Doña Lupe’s restaurant seats about eight people at a communal table. She makes everything to order—and by everything I mean the three-item menu consisting of enchiladas mineras, with or without chicken, and on Saturdays and Sundays, pozole rojo. The intoxicating smell that wafted down the street made it easy to find this tiny spot. Years of practice have made her incredibly skilled at frying and bathing the tortillas. Like everyone said it'd be, eating at Doña Lupe’s was a life-changing experience.

Recipe reprinted with permission from Mi Cocina: Recipes and Rapture from My Kitchen in Mexico (‎Clarkson Potter, May 2022).

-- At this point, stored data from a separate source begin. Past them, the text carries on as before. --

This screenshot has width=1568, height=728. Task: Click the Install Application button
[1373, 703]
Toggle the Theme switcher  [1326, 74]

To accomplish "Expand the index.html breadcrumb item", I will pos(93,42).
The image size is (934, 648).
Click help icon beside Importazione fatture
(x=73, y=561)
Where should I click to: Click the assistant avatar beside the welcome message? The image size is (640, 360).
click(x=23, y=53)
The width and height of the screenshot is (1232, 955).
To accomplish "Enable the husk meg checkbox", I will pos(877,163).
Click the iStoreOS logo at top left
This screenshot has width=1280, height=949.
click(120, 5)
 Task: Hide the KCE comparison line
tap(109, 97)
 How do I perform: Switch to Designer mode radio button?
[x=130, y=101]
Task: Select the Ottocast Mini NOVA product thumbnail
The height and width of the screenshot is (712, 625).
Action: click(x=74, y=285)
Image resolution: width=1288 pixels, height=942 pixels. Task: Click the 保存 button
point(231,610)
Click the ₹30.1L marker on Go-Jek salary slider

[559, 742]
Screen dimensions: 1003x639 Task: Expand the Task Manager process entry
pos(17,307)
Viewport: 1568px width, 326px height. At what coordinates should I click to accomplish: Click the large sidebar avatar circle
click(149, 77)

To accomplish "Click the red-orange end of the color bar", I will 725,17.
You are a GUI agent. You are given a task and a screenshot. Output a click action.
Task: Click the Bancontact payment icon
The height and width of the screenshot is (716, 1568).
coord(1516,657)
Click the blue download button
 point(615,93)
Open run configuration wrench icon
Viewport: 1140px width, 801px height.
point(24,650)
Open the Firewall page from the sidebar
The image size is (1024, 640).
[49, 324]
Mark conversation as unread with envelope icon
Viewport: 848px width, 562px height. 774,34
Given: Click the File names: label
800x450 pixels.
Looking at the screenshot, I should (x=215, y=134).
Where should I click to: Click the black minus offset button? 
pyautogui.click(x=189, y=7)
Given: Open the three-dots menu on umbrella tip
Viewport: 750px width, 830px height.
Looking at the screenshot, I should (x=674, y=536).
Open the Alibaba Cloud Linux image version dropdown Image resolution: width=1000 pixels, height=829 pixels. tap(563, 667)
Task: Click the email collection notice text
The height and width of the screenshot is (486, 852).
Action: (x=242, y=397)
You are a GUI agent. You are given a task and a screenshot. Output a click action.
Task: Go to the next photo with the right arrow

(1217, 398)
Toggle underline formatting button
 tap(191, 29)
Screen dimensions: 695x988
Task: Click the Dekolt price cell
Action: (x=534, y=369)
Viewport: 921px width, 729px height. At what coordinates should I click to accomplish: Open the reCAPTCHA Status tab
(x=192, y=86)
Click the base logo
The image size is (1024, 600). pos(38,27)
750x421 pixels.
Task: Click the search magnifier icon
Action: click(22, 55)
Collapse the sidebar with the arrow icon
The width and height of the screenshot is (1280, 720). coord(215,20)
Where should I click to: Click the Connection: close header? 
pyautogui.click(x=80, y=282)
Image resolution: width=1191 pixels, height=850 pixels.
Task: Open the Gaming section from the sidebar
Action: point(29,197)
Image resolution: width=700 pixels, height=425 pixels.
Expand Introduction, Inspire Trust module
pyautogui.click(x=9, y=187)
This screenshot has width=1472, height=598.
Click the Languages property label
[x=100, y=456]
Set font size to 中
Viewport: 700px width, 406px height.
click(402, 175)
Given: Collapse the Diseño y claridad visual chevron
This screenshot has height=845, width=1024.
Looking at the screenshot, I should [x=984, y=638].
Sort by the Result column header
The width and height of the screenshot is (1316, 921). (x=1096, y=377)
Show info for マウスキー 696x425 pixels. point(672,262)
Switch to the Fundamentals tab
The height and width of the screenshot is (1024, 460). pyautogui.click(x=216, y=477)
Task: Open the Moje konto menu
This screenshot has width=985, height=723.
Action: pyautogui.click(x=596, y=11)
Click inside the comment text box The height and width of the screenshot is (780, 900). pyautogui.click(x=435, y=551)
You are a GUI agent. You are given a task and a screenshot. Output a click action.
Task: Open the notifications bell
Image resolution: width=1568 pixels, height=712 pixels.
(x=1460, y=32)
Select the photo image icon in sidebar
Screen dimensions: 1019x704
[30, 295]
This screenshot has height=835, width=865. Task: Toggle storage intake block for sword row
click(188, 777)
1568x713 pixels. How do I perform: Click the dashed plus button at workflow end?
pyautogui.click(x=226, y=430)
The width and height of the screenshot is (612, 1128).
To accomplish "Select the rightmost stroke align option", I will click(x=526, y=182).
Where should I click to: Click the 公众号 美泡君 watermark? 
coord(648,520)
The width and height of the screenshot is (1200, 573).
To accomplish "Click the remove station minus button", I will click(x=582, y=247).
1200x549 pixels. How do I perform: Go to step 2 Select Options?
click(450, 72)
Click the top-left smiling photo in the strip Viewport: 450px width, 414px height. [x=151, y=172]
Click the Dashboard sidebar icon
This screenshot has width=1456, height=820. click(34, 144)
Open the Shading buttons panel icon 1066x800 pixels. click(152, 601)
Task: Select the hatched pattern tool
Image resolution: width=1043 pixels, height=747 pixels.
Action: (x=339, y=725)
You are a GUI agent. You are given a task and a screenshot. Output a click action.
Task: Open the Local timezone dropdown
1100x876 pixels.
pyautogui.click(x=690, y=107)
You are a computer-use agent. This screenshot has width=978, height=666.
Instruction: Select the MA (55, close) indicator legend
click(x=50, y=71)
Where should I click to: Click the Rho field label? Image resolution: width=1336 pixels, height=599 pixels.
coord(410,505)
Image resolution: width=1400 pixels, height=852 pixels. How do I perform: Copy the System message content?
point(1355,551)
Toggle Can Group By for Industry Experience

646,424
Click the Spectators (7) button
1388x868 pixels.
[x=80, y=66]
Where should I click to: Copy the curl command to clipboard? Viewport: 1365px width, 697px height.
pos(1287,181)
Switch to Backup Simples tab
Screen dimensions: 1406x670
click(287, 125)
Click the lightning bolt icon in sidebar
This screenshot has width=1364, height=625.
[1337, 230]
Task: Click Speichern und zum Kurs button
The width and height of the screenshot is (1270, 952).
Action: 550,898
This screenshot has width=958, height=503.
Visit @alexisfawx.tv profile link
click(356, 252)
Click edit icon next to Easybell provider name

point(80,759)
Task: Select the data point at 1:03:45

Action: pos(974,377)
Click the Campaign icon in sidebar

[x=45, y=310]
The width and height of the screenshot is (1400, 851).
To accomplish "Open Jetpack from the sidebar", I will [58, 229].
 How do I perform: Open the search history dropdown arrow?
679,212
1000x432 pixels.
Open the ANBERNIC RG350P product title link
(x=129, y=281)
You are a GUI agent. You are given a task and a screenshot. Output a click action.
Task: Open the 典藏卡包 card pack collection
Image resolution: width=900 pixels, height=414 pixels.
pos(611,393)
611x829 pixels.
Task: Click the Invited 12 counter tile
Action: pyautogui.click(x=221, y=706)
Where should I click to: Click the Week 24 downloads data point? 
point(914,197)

This post contains products independently chosen (and loved) by our editors and writers. As an Amazon Associate, Food52 earns an affiliate commission on qualifying purchases of the products we link to.Rick Martinez

What You'll Need
Watch This Recipe
Enchiladas Mineras
  • For the Enchiladas
  • 8 tortillas de maíz (corn tortillas)
  • 5 tablespoons vegetable oil, divided
  • 2 1/4 cups homemade chicken stock or store-bought low-sodium chicken broth
  • 5 large chiles guajillos (1 oz/30 g), stemmed and seeded
  • 2 medium chiles cascabeles (0.25 oz/5 g), stemmed and seeded
  • 2 garlic cloves, lightly crushed
  • 2 teaspoons Morton kosher salt (0.5 oz/16 g)
  • 1/2 teaspoon dried oregano, preferably Mexican
  • 1/4 teaspoon freshly ground black pepper
  • 4 large chicken thighs (6 oz, 170 g each)
  • 2 medium Yukon Gold potatoes (12 oz/340 g), peeled and cut into 2-inch pieces
  • 3 medium carrots (8 oz/226 g), cut into 2-inch pieces
  • 1/2 large white onion (7 oz/200 g), sliced
  • 1 tablespoon apple cider vinegar
  • 12 ounces (340g) queso fresco or Cotija, crumbled
  • For Serving
  • Shredded iceberg lettuce
  • Chopped onion
  • Crema
  • Chiles jalapeños en escabeche
  1. Brush both sides of the tortillas with 2 tablespoons of the oil. Heat a large skillet over medium-high. Working in batches, sear the tortillas until they’re lightly browned and starting to crisp, for about 1 minute per side. Set the tortillas aside until you're ready to assemble the dish.
  2. In a medium saucepan, bring the broth, chiles guajillos, chiles cascabeles, garlic, salt, oregano, and pepper to a boil. Remove from the heat, cover, and let sit until the chiles are soft, for 30 minutes. Transfer to a blender and puree until smooth.
  3. In a large heavy pot over medium-high, heat 2 tablespoons of the oil. Cook the chicken, skin-side down, until deep golden brown, for 5 to 6 minutes. Turn the pieces over and brown the other side, for 5 to 6 minutes more. Transfer the chicken to a plate. If there isn’t at least 1 tablespoon of fat in the pot, add the remaining 1 tablespoon oil along with the potatoes, carrots, and onion. Cook, tossing occasionally, until the vegetables are lightly browned, for 4 to 6 minutes.
  4. Pour the chile puree into the pot with the vegetables; scrape up any browned bits from the bottom of the pot. Nestle the chicken into the sauce and bring the mixture to a boil. Cover the pot, reduce the heat to low, and simmer until the chicken is completely tender and cooked through, for about 30 minutes.
  5. Stir the vinegar into the pot and mound the chicken and vegetables on one side so there’s room on the other side to dip the tortillas into the sauce.
  6. Using tongs and working with one tortilla at a time, dip into the chile sauce, turning to coat, and cook in the sauce until softened (they will soften more as they sit), for about 3 seconds per side. Transfer the tortillas to a baking sheet as you go. Spoon 2 tablespoons of the queso fresco across the center of each tortilla and fold over like a taco.
  7. Divide the enchiladas among four plates and spoon more chile sauce over top. Top with lettuce, more onion, crema, and any remaining queso. Serve with the chicken, vegetables, remaining sauce, and pickled jalapeños.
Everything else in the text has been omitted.